The numbers of fetuses (litters) available for morphological evaluation were 374 (25), 336 (25), 348 (24) and 284 (19) in the control, 5, 20 and 60/40 mg/kg/day groups, respectively. Fetal external, visceral or skeletal malformations were observed in 3 (3) and 1 (1) fetuses (litters) in the control and 60/40 mg/kg/day groups, respectively. All malformations and developmental variations in this study were considered spontaneous in origin.

Conclusion

Due to the excessive toxicity (moribundity, adverse clinical signs and body weight loss) observed in the high-dose group, a dose level of 60 mg/kg/day was determined to exceed the maximum tolerated dose.

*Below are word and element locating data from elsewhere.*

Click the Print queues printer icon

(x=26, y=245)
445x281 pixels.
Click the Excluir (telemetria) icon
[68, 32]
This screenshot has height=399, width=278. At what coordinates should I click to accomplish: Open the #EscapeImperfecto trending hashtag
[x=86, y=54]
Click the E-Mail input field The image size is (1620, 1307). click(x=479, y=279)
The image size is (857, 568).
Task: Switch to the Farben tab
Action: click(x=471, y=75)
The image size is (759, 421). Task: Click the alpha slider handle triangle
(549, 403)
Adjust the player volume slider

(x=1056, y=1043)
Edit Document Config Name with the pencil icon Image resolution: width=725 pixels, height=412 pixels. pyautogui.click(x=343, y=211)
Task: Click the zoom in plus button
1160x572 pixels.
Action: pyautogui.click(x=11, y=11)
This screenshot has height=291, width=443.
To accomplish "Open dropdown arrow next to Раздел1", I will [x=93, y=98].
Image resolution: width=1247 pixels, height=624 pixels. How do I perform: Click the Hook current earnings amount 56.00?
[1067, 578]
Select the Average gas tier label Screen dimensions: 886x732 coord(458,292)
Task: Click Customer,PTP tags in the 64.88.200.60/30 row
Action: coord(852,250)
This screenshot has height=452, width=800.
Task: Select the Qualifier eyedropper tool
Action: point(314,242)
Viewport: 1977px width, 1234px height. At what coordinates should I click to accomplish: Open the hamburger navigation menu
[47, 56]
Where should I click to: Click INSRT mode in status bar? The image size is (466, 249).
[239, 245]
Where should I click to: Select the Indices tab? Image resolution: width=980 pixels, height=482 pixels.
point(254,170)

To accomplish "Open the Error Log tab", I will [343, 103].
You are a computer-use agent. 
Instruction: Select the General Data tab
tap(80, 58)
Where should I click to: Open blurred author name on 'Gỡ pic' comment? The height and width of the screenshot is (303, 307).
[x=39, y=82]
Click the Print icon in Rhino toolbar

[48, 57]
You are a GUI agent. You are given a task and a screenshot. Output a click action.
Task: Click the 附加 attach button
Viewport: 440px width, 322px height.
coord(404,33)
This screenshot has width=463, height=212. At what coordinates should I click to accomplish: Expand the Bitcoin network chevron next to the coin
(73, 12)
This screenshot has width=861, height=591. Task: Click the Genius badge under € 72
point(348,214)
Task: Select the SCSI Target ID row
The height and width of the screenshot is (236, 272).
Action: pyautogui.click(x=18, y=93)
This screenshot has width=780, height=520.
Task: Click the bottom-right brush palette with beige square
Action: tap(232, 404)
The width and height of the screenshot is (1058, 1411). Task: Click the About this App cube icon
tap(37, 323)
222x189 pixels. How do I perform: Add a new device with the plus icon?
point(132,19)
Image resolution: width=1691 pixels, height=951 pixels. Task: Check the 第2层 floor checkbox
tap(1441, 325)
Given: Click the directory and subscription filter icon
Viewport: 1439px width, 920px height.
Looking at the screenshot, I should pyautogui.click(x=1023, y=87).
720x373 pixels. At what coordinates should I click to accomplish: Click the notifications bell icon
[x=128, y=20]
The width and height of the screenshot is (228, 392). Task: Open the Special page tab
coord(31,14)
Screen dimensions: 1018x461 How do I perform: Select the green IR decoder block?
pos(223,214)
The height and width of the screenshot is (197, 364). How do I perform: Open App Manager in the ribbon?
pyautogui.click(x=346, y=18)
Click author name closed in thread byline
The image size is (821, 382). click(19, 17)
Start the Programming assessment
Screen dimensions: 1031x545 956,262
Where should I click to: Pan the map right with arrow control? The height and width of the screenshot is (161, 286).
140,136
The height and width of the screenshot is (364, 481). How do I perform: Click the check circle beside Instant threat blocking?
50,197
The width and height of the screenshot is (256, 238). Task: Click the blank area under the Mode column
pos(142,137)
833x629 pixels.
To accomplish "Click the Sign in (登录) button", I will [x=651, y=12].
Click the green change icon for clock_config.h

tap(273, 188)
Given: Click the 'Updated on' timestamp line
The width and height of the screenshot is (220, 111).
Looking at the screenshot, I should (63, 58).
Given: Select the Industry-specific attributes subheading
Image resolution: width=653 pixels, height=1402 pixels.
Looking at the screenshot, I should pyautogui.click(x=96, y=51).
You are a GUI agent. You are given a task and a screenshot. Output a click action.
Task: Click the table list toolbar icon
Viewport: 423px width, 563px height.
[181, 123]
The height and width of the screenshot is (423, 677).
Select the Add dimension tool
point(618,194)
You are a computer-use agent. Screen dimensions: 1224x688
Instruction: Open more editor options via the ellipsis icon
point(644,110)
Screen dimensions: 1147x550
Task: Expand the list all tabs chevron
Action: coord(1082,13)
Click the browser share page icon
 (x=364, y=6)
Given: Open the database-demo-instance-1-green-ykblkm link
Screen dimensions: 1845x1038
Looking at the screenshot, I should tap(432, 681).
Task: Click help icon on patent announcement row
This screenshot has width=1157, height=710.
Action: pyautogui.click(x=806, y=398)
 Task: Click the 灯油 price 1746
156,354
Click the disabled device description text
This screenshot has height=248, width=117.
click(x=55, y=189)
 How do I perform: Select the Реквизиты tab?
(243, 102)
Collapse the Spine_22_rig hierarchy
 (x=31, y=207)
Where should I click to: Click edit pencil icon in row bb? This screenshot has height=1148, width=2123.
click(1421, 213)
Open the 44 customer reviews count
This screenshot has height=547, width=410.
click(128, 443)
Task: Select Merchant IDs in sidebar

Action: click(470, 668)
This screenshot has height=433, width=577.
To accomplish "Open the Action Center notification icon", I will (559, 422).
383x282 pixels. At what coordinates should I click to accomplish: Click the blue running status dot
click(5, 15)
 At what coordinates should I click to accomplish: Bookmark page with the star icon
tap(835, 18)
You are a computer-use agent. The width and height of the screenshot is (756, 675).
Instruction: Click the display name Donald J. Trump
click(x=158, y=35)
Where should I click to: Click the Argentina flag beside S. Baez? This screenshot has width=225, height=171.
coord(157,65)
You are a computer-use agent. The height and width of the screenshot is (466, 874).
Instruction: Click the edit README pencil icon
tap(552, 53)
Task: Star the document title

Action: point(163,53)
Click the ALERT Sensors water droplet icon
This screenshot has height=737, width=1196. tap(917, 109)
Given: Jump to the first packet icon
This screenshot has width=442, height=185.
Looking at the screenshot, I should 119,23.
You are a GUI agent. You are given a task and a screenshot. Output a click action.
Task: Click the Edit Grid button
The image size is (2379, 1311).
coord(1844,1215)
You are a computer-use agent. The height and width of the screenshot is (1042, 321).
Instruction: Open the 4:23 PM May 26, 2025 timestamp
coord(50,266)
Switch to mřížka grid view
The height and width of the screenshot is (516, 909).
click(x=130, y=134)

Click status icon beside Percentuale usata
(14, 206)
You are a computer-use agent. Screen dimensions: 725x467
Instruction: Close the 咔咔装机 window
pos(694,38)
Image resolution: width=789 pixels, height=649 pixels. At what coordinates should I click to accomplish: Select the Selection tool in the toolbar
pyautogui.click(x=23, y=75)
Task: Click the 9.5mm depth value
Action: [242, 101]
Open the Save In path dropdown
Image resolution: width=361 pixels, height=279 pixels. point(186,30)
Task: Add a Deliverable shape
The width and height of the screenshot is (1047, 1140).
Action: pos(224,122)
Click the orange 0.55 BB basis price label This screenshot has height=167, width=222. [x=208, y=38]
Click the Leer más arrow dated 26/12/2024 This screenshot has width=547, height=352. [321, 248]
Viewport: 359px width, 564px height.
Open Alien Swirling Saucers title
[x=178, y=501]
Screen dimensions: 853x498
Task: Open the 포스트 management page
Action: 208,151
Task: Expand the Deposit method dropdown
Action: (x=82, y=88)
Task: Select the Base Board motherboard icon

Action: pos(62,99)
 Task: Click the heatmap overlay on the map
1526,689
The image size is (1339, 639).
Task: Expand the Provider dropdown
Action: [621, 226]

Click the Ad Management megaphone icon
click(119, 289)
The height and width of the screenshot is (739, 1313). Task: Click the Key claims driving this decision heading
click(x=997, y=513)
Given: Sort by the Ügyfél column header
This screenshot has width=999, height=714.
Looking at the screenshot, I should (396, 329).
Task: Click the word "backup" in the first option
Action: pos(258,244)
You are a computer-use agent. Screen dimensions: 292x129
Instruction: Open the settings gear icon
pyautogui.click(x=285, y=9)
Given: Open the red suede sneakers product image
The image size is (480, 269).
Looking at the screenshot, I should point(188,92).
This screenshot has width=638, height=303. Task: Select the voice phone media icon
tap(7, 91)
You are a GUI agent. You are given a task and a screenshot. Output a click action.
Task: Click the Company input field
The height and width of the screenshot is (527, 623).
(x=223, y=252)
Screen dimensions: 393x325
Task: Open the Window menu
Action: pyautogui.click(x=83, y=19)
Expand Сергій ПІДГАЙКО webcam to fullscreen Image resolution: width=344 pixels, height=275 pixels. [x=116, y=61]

Following the reduction of the dosage level to 40 mg/kg/day, deaths and clinical findings of rales, gasping and labored respiration were noted. Based on the results of this study, a dose level of 20 mg/kg/day was considered to be the no-observed-adverse-effect level (NOAEL) for maternal toxicity. A dose level of 40 mg/kg/day was considered to be the NOAEL for developmental toxicity.